Twenty-two dogs (20 males and two females) were uniformly exposed over their entire surfaces to supralethal irradiation: 800 to 1,200 roentgens of 250 kv. x-rays measured in air at mid-body position. On the third day and after the last exposure, these irradiated animals were given infusions of normal bone marrow. The marrow for their infusions was taken from female litter-mates, from mothers or from unrelated dogs. Evidence for a return of marrow function and for a successful marrow graft was evaluated on the basis of: (1) the reappearance of formed elements: platelets, leukocytes, and reticulocytes, in the peripheral circulation; (2) the appearance in males of leukocytes bearing the sex-chromatin marker of the female donor; (3) prolonged survival, as compared to six irradiated control animals that were not given marrow; and (4) cellularity of marrow spaces and histologic evidence of marrow function at autopsy.
It was found that marrow transplants usually succeeded after 800 to 1,200 roentgens of total-body irradiation when the infused marrow was taken from litter-mate sisters or from mothers (15 successes in 17 attempts). Marrow transplants between unrelated animals appeared more difficult but were not impossible. One success was obtained in five attempts, and this success was achieved with the coincidental use of splenectomy, ACTH and a large dose of marrow.
Dogs with successful transplants lived longer than did control animals; in this series two to 10 times as long. When they died, they died of common canine infectious diseases and not of marrow failure. Distemper, hepatitis and leptospirosis, with or without superimposed bacterial respiratory disease, were the common causes of death.

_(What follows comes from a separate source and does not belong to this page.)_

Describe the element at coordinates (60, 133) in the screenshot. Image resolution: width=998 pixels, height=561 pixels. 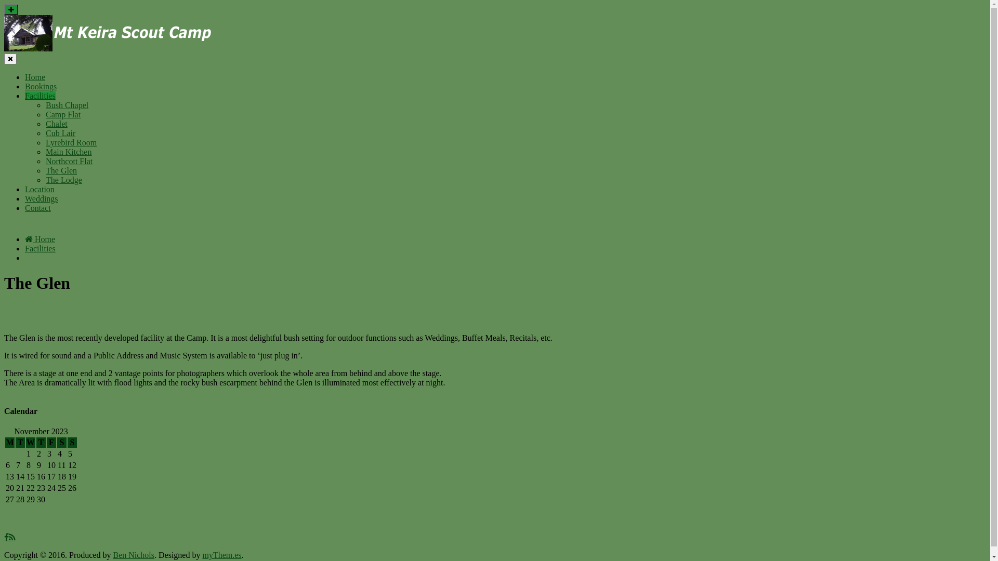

The lymph nodes and the splenic follicles of irradiated animals had, in most instances, not regained normal histologic appearance at the time of death from these infectious diseases. The working hypothesis is advanced that infusions of marrow repopulate marrow spaces in the canine after irradiation but are poor sources of the type of cell needed to restore lymphoid function and immunologic effectiveness in lymph nodes and spleen.